Na fase 2 do estudo da AstraZeneca, apenas 10 de 1.076 voluntários tomaram duas doses da vacina. Depois disso, viram que seria preciso duas injeções. Eles cometeram um erro de não aplicar duas vezes. E deram só para dez pessoas, isso é imprudente. Nosso pessoal sabia desde o dia 1 que seriam necessárias duas doses.

O sr. vê uma guerra de vacinas? - Você precisa entender que 80% do mercado de vacinas é controlado por cinco companhias. É uma combinação de farmacêuticas que não querem competição russa e governos que não querem admitir que a Rússia tem boa ciência.

São muitas forças. Mas, se você está no deserto, e a Rússia lhe oferece água, você tem a opção de tomá-la ou não.

Temos pessoas da América Latina, do Oriente Médio e da Ásia bem mais razoáveis. Mas eu posso lhe dizer algo. Nesse momento, temos gente da Europa e dos Estados Unidos nos procurando, oferecendo parcerias para produzir a vacina. Finalmente estão entendendo a diferença do nosso produto.

São países ou entes privados ocidentais? O sr. pode revelar quem são? - São empresas e fundos de investimento privados.

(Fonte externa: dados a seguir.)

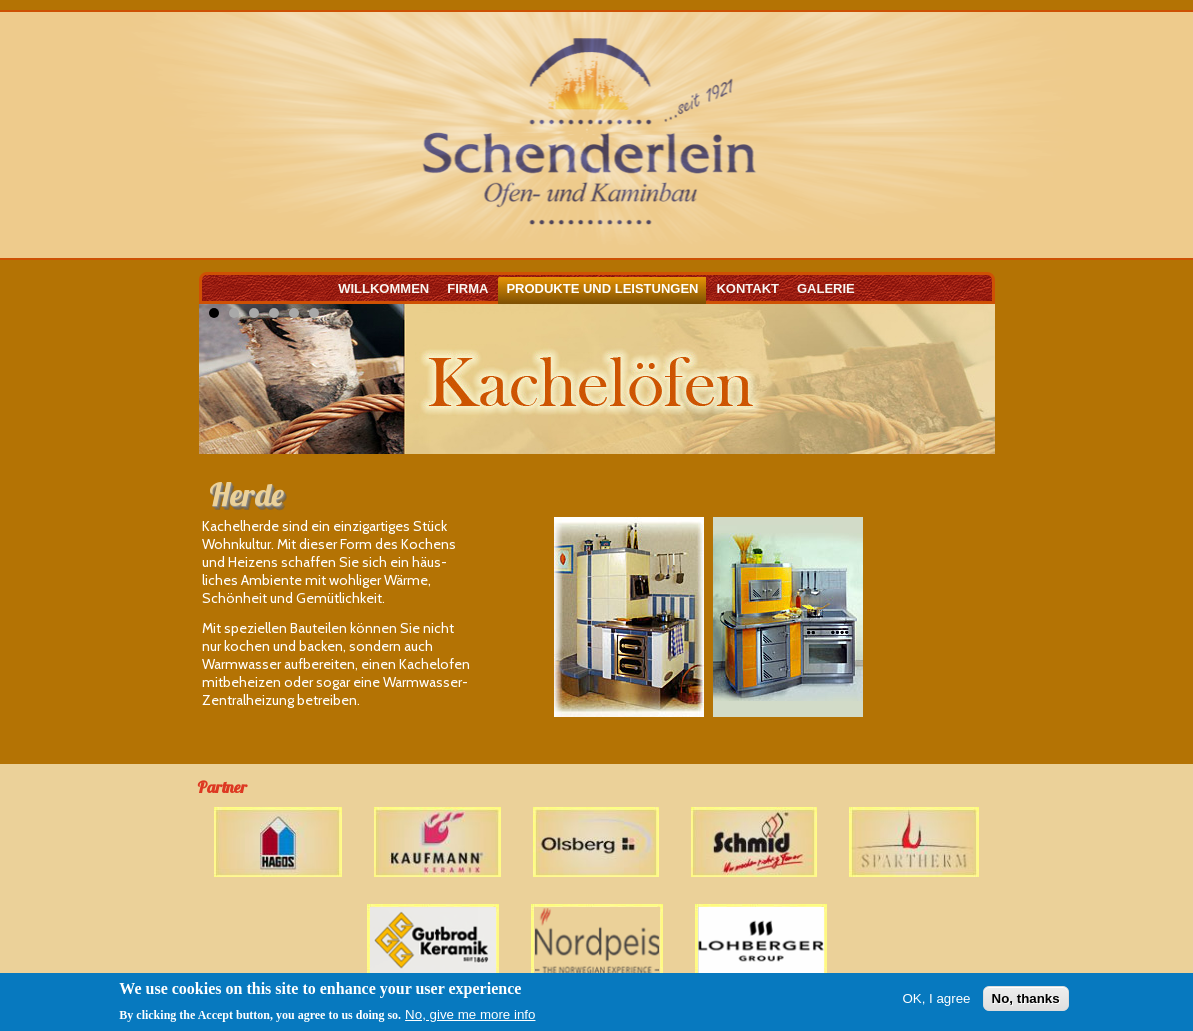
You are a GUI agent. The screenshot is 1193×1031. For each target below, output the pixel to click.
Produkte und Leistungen (602, 288)
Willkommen (383, 288)
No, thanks (1026, 998)
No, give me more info (470, 1014)
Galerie (826, 288)
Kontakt (747, 288)
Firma (467, 288)
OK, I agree (936, 998)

Por ora só posso falar isso, mas devemos ter anúncios nas próximas duas semanas.

Desde quando a vacina russa surgiu, o sr. vem criticando o Ocidente por difamação. Por outro lado, o sr. chama sua vacina de Sputnik, e falou em um “momento Sputnik”. Isso não é também politizar a questão? - Não, nós discutimos que Sputnik é um dos poucos nomes russos reconhecidos internacionalmente. Diga-me outro nome russo que seria reconhecido.

Lênin? - Uma vacina Lênin seria um problema [risos]. Nós sabemos como será o cenário em quatro ou cinco meses. Todos irão admitir acelerar suas fases 3.

Aliás, teremos reconhecimento disso de alguns países ocidentais em algumas semanas, posso lhe dizer.

Eles tentaram nos atrasar antes de ter as vacinas deles prontas. Depois, todo mundo se esquecerá dessas críticas. Eu acho que isso não é ético. São acusações que vão passar e ninguém vai lembrar de pedir desculpas.

O sr. vê ganho político para a Rússia, em caso de tudo dar certo com a sua vacina? - Nós tivemos pessoas morrendo de Covid-19. É uma coisa horrível. Nosso objetivo é salvar nosso povo e oferecer nossa tecnologia para outros.